::: DATA SECTION :::

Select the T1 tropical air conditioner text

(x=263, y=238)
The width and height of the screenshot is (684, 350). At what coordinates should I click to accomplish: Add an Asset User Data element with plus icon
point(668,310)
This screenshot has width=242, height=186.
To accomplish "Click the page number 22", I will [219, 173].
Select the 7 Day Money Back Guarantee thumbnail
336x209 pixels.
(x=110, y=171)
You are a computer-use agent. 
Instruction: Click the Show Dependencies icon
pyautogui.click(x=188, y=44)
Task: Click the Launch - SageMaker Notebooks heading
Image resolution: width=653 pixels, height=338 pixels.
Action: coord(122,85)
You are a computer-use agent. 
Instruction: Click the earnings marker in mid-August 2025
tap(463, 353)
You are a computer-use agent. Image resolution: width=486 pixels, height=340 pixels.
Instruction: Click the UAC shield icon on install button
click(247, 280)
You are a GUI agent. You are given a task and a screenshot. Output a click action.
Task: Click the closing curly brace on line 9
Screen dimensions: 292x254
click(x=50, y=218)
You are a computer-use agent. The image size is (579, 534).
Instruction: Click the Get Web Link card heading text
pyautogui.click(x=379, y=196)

:::

- [WRITTEN PROBLEM] Set down the lines of the data above word for word, starting with the line that contains "You are a computer-use agent. The" and going on through the end of the data.

- [EXERCISE OUTPUT]
You are a computer-use agent. The image size is (579, 534).
Instruction: Click the Get Web Link card heading text
pyautogui.click(x=379, y=196)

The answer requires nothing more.